WE DECAMP from Kailu-Kona and head for Hilo today. We head around the northern tip of the island, in the opposite direction from yesterday, away from the very touristy Kailua area and past places much more representative of "old" Hawai'i.
Our first stop, before we round the northern cape, is a visit to the Pu'ukohola Heiau National Historic Site. This is where Kamehameha, acting on advice from his high priest and in fulfilment of his prophesied destiny to unite the various rival chiefdoms of the islands under a single ruler (him), built a huge stone structure that served as part shrine, part "sacrificial" altar. After it was completed it was sanctified with a human sacrifice.
The Visitor's Center is marked with a handsome sign, well-integrated with the surrounding landscape and clearly integrated with Hawai'ian architectural styles and decorative motifs.
It was constructed using stones transported from a source 29 miles away. A human chain of 10,000 people, including Kamehameha himself, transferred each stone from hand to hand along the way.
The victim was Kamehameha's cousin, who just happened to also be his last rival for power on the island as Kamehameha gradually consolidated his hold on power. Evidently the cousin understood what was going to happen but also knew he had lost the struggle and came more-or-less willingly, but presumably not so gladly.

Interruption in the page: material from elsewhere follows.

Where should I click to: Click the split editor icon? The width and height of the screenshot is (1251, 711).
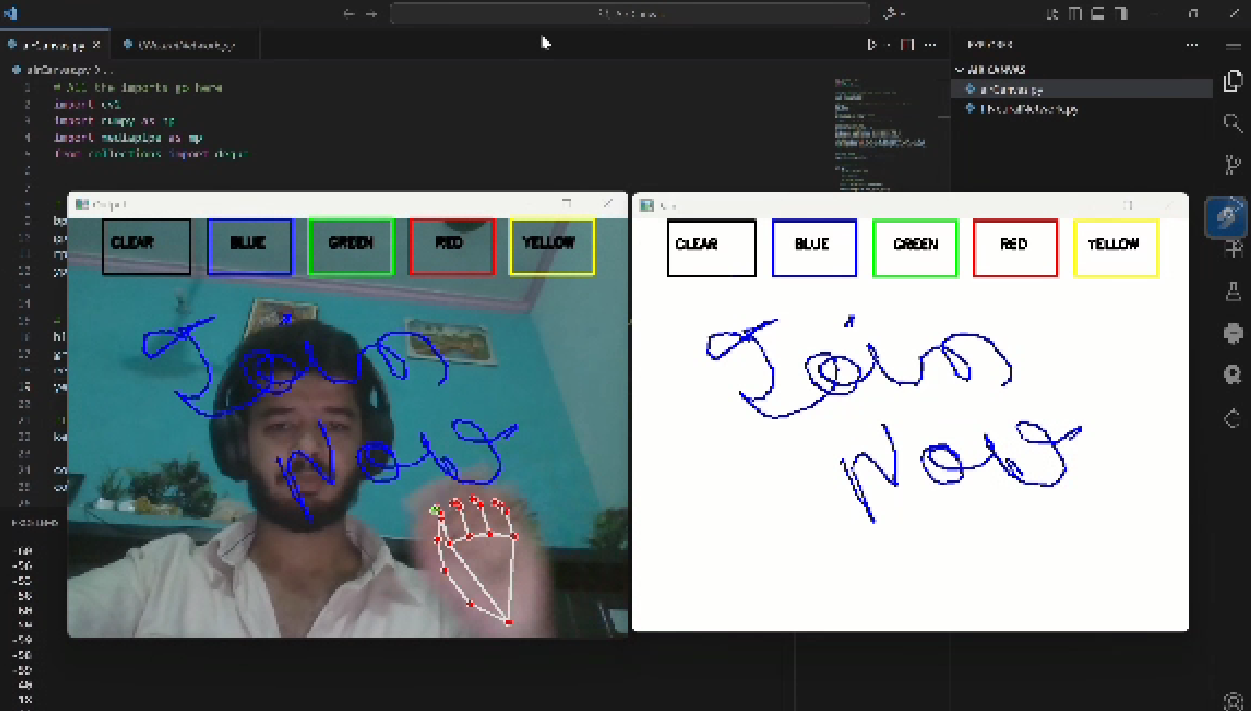pyautogui.click(x=908, y=45)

Among other factors to have convinced him that his was a lost cause, he'd lost 1/3 to 2/3 of his warriors to a volcanic eruption not long before. This was not only a clear strategic liability but was also taken as a sign from the gods that Kamehameha had their favor, and he did not.
Leaving this place, we continue north and round the northern tip of the island. We make a brief stop at the Pololu Trailhead overlook. The trailhead is busy today, and the descent to the beach is quite steep. We have a full agenda and a specific lunchtime reservation, so we content ourselves with a few minutes of hilltop viewing before moving along.
View from the parking area at the Pololu Valley Lookout.
Backtracking along the eastern coast we make additional stops at a few other sites of interest along the way. One of these is at what amounts to little more than a wide spot in the road, but it's the boyhood haunt of Kamehameha. It's marked by a larger-than-life-sized statue. The statue is the first of three to have been created, and the first we see (we'll eventually see the other two, later in our tour). Its presence here is due to an accident, though: it was lost at sea for many years before being accidentally snagged by a fisherman and recovered. Before that happened a replacement had already been made and sited elsewhere; when this one was recovered it was restored and placed here.
At the Bamboo Restaurant in Hawi you can select from a variety of types of hot sauce, all locally-made and all living up to their billing as HOT. Caution is advised.
As the afternoon wears on we continue along the coast. Our tour organizers feed us a continuous stream of information about the place and its history. We cross through ranchland, perhaps even part of the historic Parker Ranch, that seems reminiscent of eastern Oregon and Washington State. Stopping at Tex Drive In we're treated to malasadas, described by our guide as "Portuguese donuts" brought over by the Portuguese cowboys hired to work the ranches.
Some of this scenery wouldn't be out of place in the western mainland.
Our final stop before arriving in Hilo, and our second walk of the day, is at Akaka Falls State Park. The falls are surrounded by the lush tropical vegetation we've so quickly come to expect; much of it consists of the same introduced species we've seen elsewhere but there are several others I'd not previously noticed including a bunch of varieties of ginger. We're told that ginger is not only introduced but is considered invasive, displacing the local plants, and is currently the object of reduction and eradication efforts so it's a surprise to find it in abundance in a state park. But it's got really attractive blooms.
Being on the windward side of the island, the entry portal is well-equipped with umbrellas in case of a sudden downpour. We were lucky: it stayed dry for our entire visit.
According to Wikipedia, "Mezoneuron kavaiense is a rare shrub or small tree in the genus Mezoneuron (pea family, Fabaceae), that is endemic to Hawaii. Common names include Uhiuhi (the Big Island and Kauaʻi), Kāwaʻu (Maui), and Kea (Maui). It is threatened by invasive species, particularly feral ungulates."
Odontonema cuspidatum - Cardinal's guard, or mottled tooththread, or firespike. Endemic to Mexico, it has been introduced widely elsewhere including Hawai'i.
Odontonema cuspidatum again - Cardinal's guard, or mottled tooththread, or firespike. Endemic to Mexico, it has been introduced widely elsewhere including Hawai'i.
An online source, "The Rainforest Garden", tells me: "Also known as Sky Flower, Thunbergia Grandiflora is an underused twining vine that hails from India, and is related to the much more common annual Black Eyed Susan Vine." So there.